2003年2月1日、埼玉県川口市に映像関連産業の発信拠点を目指すSKIPシティがオープンした。ここは、HDスタジオ、映像ホール、映像制作支援室などから構成される彩の国ビジュアルプラザをはじめとする、様々な施設が整っており映像関連の仕事に携わる人間にとっては、まさに夢のような環境が整っているといえる。

 そしてこの街のオープンを記念して、国内でまだ13館ほどしかない、デジタルシネマプロジェクター(DLP)による『Jam Films』の上映と『the messenger−弔いは夜の果てで−』の北村龍平監督、『コールドスリープ』の飯田譲治監督、そして河井信哉プロデューサーによるトークイベントが、2日行われた。DLPによる『Jam Films』の上映は一般向けでは初であり、それだけでもお得なのだが、他では聞けない『Jam Films』の制作秘話やレアな裏話が飛び出し、かなりユニークなトークイベントとなった。

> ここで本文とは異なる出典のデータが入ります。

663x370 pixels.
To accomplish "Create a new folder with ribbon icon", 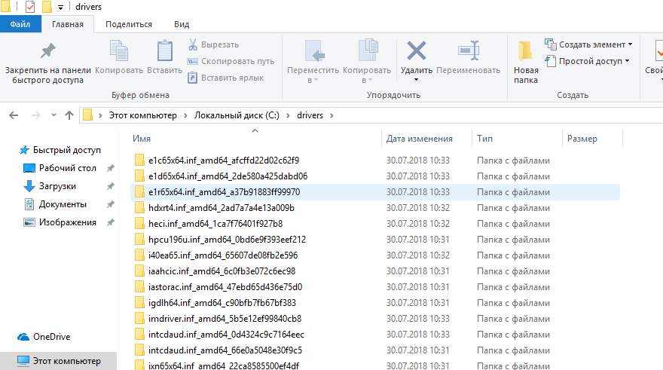I will (x=526, y=51).

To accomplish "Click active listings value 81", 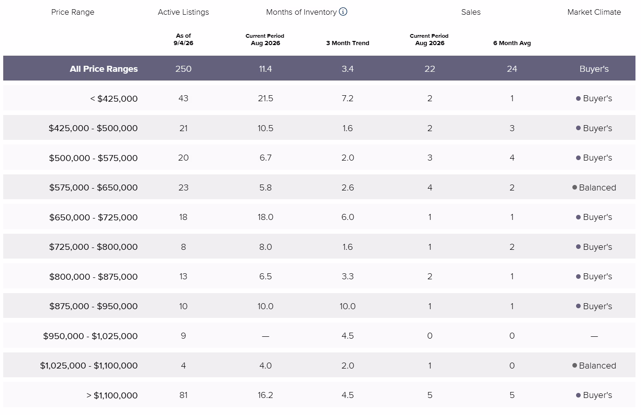I will tap(183, 395).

『Jam Films』の制作のきっかけは?という質問に対して、河井プロデューサーは「日本以外の国のショートフィルムが良く出来ているのに対して、日本のショートフィルムはイマイチだな、と思う機会があり、短編映画なんだけれども地味なものではなく、エンターティメント性の強い娯楽作品として、普段は長編映画を撮っている監督にお願いしました。ただ、監督同士の横のつながりというのはなくて、その時に監督が撮りたいと思った作品を短編映画として撮ってもらったという感じです。目的としては、ショートフィルムの持っている表現方法としての役割、そして短編映画から見い出す、ゆくゆくは長編映画を撮れるような才能ある新人監督の発掘を目指しています。」と述べた。

 続いて、制作秘話などは?という質問に対しては、北村監督が「一番最初に撮り始めたのが僕だったんですが、最初規定された時間が8分〜10分程だったんです。でも、どうしてもオーバーしてしまって交渉をし続けてようやく12分位までに伸ばしてもらったのに、後から出来あがった他の監督さんの作品を見てみたら、全員自分よりも長くて、新人はこういう扱いなのかと思いました(笑)」と語ると、一方で飯田監督は「実は撮影日数にも規定があって、本当は1−2日で撮影を終われせなければならなかったんですが、ちょっとオーバーしてしまいまして5日間位かかってしまいました(笑)」と今だから明かせるエピソードを公開。
 また、一見単純に並べられているかのような、各作品の順番決めにも難航したそうで、特に堤監督の『HIJIKI」』は反則技(!?)ともいえるテロップが作品の前にあったため、順番的に4〜5番目にしなければ・・・などと河井プロデューサーは色々頭を悩ましていたとのこと。

 そして、和やかな雰囲気の中で進められたトークイベントの最後は、両監督の口から出た「最新の映像設備が整っているこのSKIPシティから、若い才能が出てくることを願っている」というメッセージで締めくくられた。

 今後、北村監督は『あずみ』『荒神−ARAGAMI−』『ALIVE−アライヴ−』の3作品の公開が控えており、また飯田監督もウズベキスタンでのロケが話題となった『ドラゴンヘッド』の公開を控えている。今度は、両監督の手腕が光る長編映画を楽しめそうだ。
(原由夏)

 なお、「Jam Films」は渋谷シネ・アミューズ、シネ・リーブル池袋にて絶賛上映中!!